Le retour des Innocents est un vieux serpent de mer qui est aujourd’hui totalement d’actualité. Quand cette reformation a véritablement été décidée ?

JP Nataf : Ça a pris du temps, progressivement. À la fin du groupe, il y a eu seulement deux années de prise de distance avec Jean-Chri : on ne s’est pas perdu de vue très longtemps, il n’y a donc pas eu vraiment à renouer. On s’est vite retrouvés comme on est voisins, on a des amis en commun... D’autant plus qu’il y avait tous les ans une occasion de chanter une chanson ensemble. Il ne s’est jamais passé trop de temps sans qu’on se retrouve autour de guitares !

Quel a été le déclic qui vous a décidés à franchir le pas ?

Ça s’est concrétisé il y a cinq ans quand il a fallu que je trouve un sparring-partner pour terminer Clair, mon deuxième album solo que j’avais enregistré seul. Un soir, en parlant avec Jean-Chri, j’ai compris que plutôt que d’aller chercher quelqu’un je ne sais où, j’avais pas loin de moi une personne qui me connaissait bien et avec qui ça pourrait marcher ! On s’est alors rendu compte qu’on avait un langage commun qui restait assez fort malgré les dissensions de l’époque. Nous voyant travailler ensemble sur l’album, tout le monde y allait de son "quand est-ce que vous remettez ça ?". On n’était pas contre, mais on attendait le moment... Après, on ne savait pas vraiment ce que l’on voulait faire – juste une tournée ou carrément créer des chansons ensemble... Tout ça a pris du temps, puis c’est devenu sérieux le jour où l’on a pris un manager qui nous a mis au pied du mur. Et comme on ne trouvait pas très gratifiante l’idée de partir en tournée avec un best of, on a commencé à envisager un ou deux inédits... Puis, de fil en aiguille, l’idée d’un album s’est concrétisée – album qui devait sortir en fin d’année, mais il y a du retard !

Ça a été difficile de vous remettre à composer ensemble ?

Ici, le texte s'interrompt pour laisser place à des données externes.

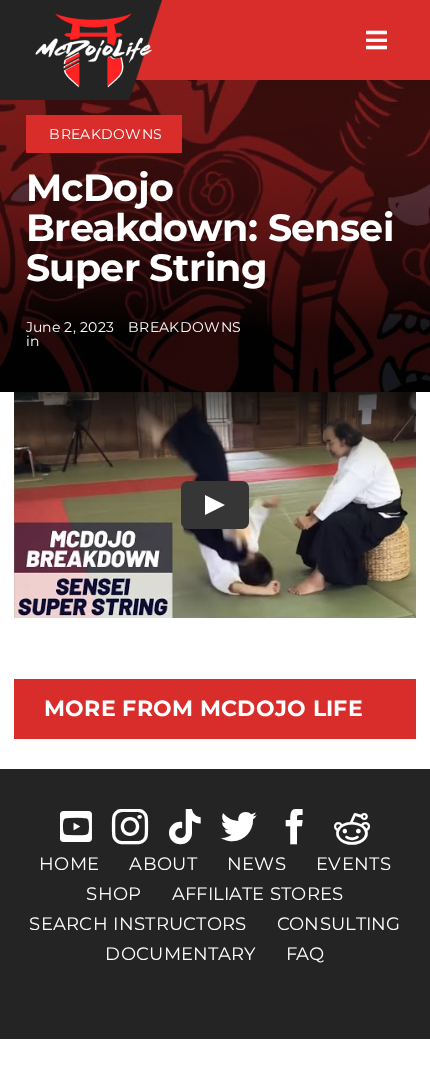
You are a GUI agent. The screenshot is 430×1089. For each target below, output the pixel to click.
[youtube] (76, 827)
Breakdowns (105, 134)
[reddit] (352, 827)
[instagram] (130, 827)
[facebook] (295, 827)
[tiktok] (185, 827)
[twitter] (239, 827)
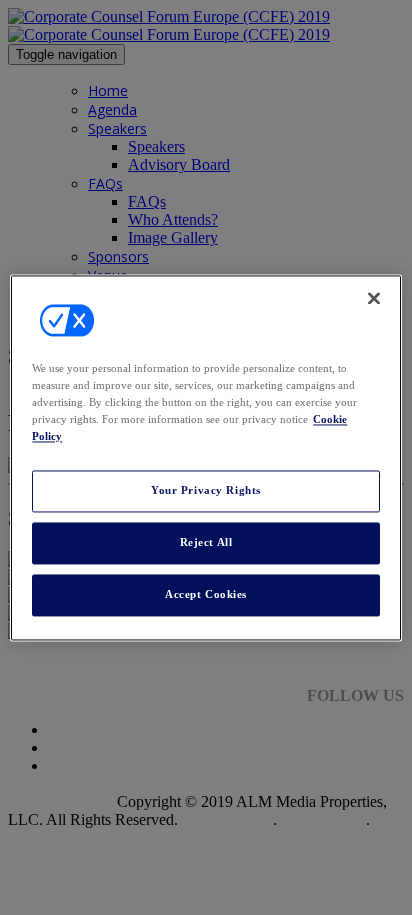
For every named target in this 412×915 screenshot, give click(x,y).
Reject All (206, 542)
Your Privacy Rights (206, 490)
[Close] (374, 298)
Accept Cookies (206, 594)
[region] (205, 457)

La seule chose qu’on avait oubliée, c’est qu’on est très exigeants ! Du coup, ça fait deux ans qu’on est sur l’album et il n’est toujours pas fini ! Mais il est difficile à finir parce qu’on est très vite montés sur scène où l’on joue beaucoup de vieilles chansons qui, on l’a constaté, ont encore de la force. Déjà, on prend du plaisir à les interpréter – il y a six ans, je n’aurais pas parié sur le fait que je prenne du plaisir à chanter Un homme extraordinaire ou L’Autre Finistère ; je pensais être passé à autre chose. Puis surtout, on s’est rendu compte que ces chansons avaient eu une belle histoire pendant notre absence : elles existent toujours, elles se sont même transmises de génération en génération – on se retrouve parfois, dans les premiers rangs de nos concerts, avec des jeunes de 18 à 25 ans qui connaissent même les chansons des albums. Ça nous a donc mis la pression de jouer des nouveaux morceaux au milieu des autres.

Le fait que ce retour soit attendu par un paquet de monde doit aussi vous mettre la pression ?

Il y a de la pression parce qu’on a signé sur une major [le label Jive, appartenant à Sony – NDLR] qui a fait de cet album une sorte d’objectif. Et puis nous, bêtement, on se met la pression ! On n’est pas le groupe d’un tube, mais de quatre ou cinq morceaux qui ont beaucoup voyagé, qui ne sont pas datés – on ne se dit pas en les écoutant que c’est le son des eighties. Avec en plus des gens qui ne savent pas forcément qu’ils sont des Innocents : on a donc des chansons plus fortes que nous, et on revient pour ça et non parce que nous-mêmes étions attendus. Finalement, personne ne sait vraiment qui on est !

Pourquoi avez-vous décidé de reformer les Innocents sans les autres musiciens ?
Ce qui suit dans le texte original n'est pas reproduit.